Data records

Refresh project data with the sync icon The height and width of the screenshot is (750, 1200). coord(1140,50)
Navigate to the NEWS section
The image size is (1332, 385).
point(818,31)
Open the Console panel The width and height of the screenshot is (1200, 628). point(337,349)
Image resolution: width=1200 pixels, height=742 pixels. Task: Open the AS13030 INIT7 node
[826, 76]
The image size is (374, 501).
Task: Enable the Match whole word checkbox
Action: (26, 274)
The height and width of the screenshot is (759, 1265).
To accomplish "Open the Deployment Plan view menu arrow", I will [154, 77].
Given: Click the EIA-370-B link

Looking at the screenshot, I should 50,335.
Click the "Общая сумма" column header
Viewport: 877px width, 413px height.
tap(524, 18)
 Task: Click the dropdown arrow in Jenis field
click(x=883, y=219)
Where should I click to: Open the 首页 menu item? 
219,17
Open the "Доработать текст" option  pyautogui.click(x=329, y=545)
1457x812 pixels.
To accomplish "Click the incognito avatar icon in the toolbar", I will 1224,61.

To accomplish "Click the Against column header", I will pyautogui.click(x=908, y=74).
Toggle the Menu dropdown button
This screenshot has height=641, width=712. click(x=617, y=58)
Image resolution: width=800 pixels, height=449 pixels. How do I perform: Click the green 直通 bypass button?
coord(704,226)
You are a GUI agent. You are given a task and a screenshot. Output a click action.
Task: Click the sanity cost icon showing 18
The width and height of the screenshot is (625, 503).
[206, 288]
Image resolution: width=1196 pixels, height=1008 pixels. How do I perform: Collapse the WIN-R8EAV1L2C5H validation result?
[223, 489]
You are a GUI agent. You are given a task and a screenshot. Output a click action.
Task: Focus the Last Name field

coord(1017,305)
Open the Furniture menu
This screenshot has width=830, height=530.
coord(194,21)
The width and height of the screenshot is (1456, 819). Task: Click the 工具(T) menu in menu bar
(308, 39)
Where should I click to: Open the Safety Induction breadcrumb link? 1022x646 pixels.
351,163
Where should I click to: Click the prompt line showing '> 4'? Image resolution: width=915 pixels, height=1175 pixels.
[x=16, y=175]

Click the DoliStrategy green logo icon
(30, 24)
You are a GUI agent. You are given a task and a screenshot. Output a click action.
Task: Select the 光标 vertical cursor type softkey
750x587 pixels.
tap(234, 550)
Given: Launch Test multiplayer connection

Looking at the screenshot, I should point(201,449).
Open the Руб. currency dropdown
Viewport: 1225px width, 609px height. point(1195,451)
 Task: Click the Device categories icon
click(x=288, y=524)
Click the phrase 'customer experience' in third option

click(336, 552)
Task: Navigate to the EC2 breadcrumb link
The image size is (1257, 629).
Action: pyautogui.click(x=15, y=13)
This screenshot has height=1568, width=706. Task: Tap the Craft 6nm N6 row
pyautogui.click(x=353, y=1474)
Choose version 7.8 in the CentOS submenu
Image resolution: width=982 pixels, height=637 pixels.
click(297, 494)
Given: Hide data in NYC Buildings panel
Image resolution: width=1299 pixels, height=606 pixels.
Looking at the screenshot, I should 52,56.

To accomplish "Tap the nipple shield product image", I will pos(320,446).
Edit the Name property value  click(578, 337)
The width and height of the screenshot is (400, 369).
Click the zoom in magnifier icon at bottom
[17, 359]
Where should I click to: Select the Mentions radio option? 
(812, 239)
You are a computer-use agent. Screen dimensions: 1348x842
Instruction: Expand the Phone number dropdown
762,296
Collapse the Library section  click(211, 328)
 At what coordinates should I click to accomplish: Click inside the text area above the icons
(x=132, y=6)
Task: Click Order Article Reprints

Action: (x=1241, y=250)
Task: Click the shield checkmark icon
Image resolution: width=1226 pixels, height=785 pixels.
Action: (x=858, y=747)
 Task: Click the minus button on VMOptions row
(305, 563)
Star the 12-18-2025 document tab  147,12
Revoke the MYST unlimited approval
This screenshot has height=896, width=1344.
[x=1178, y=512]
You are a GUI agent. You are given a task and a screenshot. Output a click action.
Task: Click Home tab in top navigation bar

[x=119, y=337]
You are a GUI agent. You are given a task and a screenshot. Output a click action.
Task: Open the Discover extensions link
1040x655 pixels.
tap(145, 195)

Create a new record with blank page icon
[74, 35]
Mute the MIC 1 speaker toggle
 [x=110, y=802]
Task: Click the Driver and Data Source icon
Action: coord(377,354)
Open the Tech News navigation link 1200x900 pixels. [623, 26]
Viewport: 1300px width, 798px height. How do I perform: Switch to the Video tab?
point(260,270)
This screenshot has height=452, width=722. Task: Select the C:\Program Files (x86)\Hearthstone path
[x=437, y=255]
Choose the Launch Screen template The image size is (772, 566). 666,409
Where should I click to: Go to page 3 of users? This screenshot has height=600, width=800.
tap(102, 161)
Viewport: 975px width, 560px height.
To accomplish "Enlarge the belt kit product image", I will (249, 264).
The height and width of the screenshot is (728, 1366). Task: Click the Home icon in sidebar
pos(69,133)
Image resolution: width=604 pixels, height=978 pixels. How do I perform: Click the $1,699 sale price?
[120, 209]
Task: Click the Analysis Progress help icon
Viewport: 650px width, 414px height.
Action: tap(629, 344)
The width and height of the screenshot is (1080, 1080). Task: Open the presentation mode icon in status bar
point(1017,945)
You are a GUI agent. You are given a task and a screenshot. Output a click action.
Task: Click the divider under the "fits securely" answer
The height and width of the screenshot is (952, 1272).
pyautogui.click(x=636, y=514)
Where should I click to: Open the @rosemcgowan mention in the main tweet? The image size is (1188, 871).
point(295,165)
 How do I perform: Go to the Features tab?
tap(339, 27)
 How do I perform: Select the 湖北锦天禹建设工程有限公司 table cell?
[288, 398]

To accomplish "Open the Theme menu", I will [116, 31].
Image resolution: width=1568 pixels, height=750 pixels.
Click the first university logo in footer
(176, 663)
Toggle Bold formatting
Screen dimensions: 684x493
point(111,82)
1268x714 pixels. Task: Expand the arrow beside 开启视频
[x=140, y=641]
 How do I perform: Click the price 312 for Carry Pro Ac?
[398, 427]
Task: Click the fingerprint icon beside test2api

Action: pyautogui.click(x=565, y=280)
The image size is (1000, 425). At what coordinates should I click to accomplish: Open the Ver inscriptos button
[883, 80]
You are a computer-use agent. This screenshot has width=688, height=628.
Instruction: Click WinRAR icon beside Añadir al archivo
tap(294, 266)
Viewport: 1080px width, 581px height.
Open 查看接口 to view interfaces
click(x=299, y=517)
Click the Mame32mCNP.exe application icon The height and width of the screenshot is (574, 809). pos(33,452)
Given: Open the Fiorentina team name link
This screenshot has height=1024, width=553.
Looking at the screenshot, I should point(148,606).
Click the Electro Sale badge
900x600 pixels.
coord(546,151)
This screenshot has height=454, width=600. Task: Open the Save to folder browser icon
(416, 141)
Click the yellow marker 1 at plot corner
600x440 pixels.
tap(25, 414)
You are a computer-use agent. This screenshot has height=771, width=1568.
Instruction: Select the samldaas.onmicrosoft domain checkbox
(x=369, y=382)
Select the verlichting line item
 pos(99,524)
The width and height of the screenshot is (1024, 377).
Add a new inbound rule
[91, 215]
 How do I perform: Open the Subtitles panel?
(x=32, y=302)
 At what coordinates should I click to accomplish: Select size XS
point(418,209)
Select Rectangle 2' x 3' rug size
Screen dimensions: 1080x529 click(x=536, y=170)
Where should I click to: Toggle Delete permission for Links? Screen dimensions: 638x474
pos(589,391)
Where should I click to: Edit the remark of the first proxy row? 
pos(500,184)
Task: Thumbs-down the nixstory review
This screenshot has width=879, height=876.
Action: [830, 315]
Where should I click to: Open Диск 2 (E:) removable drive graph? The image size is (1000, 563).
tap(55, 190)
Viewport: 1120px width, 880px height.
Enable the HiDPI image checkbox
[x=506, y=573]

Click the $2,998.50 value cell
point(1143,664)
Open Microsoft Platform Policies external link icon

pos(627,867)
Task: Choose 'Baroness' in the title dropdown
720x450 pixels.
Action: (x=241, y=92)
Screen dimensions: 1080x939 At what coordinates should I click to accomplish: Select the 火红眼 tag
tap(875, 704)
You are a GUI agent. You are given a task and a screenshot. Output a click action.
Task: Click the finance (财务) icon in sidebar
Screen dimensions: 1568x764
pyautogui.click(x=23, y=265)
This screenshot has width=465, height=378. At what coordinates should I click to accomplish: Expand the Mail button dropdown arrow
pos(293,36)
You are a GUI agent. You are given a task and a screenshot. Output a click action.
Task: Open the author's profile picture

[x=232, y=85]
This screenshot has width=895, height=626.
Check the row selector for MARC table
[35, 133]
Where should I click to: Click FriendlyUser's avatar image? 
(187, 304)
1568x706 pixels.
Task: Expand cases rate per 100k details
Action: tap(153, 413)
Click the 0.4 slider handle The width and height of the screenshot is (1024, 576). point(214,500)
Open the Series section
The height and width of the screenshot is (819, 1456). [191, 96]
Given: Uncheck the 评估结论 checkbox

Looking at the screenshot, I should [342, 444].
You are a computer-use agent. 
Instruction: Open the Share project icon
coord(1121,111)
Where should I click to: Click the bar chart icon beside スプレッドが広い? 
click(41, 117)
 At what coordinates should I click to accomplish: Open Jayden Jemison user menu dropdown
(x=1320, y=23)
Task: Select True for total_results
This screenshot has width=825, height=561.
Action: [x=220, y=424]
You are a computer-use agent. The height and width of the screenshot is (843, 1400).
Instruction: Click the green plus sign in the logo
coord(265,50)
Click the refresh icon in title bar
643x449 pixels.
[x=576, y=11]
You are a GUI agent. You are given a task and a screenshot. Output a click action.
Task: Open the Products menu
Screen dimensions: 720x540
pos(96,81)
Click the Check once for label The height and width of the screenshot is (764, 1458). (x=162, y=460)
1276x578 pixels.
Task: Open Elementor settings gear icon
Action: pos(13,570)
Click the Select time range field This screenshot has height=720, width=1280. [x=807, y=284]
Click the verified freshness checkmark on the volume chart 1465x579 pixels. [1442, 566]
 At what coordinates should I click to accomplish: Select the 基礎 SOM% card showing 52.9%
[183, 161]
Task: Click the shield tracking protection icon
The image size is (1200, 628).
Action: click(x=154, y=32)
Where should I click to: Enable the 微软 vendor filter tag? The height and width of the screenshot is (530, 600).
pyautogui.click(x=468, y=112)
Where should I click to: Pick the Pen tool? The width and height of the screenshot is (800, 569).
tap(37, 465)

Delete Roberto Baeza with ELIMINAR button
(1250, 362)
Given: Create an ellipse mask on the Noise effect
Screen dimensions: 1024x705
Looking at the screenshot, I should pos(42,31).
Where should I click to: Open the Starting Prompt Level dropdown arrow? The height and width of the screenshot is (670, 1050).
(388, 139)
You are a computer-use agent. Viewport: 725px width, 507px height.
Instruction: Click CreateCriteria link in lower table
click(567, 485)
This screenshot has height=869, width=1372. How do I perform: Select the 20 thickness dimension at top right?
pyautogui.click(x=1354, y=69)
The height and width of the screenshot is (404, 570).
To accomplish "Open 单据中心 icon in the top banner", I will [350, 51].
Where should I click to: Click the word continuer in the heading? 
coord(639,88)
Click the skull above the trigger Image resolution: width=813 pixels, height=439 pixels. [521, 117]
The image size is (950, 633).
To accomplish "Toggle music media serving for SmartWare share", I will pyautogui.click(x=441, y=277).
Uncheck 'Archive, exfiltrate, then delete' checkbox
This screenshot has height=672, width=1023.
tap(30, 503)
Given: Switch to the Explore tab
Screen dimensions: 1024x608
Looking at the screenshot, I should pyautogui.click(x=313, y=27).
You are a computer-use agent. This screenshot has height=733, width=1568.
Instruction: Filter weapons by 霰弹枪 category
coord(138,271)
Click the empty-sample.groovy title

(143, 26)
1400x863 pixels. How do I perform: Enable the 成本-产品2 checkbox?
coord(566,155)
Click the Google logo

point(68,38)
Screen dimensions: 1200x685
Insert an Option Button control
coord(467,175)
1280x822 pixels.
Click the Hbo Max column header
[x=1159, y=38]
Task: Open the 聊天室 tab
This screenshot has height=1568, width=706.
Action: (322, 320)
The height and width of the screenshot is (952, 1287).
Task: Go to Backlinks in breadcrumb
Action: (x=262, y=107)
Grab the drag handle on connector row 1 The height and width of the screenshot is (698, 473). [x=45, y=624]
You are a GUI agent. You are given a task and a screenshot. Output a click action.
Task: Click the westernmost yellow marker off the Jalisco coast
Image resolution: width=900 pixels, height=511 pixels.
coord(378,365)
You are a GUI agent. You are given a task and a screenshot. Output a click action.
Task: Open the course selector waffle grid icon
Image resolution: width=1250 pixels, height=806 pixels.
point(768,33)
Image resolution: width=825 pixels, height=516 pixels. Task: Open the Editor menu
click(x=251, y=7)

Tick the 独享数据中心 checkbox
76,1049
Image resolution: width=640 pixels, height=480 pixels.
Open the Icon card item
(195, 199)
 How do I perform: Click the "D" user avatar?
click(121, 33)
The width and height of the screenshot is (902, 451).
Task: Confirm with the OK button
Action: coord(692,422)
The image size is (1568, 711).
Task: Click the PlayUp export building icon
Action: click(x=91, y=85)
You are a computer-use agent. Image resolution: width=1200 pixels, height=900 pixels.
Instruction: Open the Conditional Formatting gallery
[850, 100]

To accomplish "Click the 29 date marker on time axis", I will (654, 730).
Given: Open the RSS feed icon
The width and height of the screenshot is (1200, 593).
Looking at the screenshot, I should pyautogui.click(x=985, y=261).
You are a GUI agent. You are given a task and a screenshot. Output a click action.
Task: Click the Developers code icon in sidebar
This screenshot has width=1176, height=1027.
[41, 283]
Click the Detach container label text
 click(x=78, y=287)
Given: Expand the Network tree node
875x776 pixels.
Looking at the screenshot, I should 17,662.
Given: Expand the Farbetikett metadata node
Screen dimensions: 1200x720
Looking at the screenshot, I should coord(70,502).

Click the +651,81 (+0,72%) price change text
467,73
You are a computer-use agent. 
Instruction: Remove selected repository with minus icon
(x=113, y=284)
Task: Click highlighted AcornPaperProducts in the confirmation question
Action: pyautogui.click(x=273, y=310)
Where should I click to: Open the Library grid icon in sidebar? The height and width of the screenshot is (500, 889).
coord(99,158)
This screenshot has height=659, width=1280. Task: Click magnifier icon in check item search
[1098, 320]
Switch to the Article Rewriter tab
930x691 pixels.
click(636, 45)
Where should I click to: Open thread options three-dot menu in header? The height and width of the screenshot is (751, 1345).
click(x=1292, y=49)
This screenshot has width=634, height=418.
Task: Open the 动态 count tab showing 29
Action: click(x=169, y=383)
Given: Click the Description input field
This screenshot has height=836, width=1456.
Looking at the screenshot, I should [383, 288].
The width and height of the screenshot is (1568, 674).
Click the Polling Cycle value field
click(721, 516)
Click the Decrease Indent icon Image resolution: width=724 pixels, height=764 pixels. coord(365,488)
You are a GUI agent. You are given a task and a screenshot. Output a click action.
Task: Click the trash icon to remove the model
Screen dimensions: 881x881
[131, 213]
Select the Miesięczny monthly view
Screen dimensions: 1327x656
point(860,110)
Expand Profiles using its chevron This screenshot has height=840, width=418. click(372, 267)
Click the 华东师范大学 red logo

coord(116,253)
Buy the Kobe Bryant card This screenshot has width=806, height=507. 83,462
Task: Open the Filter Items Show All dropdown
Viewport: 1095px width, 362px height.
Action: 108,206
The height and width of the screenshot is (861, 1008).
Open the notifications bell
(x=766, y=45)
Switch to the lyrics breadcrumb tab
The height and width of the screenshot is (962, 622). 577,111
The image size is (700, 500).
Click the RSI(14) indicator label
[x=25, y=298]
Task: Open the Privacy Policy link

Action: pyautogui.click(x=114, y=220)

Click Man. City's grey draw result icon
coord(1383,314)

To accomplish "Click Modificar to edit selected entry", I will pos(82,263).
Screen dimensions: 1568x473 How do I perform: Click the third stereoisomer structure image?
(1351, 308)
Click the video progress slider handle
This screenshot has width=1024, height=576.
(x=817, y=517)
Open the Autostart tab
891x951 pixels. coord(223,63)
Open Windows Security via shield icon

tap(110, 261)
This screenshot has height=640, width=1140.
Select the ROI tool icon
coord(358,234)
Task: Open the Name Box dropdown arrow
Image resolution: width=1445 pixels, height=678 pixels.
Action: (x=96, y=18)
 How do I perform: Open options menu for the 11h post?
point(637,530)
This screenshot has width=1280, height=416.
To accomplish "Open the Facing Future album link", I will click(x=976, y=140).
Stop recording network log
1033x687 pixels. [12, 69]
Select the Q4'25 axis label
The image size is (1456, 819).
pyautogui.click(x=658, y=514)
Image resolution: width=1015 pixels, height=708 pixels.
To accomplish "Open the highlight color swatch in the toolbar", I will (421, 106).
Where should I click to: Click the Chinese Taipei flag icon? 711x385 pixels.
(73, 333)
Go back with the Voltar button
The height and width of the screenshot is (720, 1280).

> **What is required**
The lines above that hold the string "slider" are to be located and copied.

> **Solution for this exercise**
Click the 0.4 slider handle The width and height of the screenshot is (1024, 576). point(214,500)
Click the video progress slider handle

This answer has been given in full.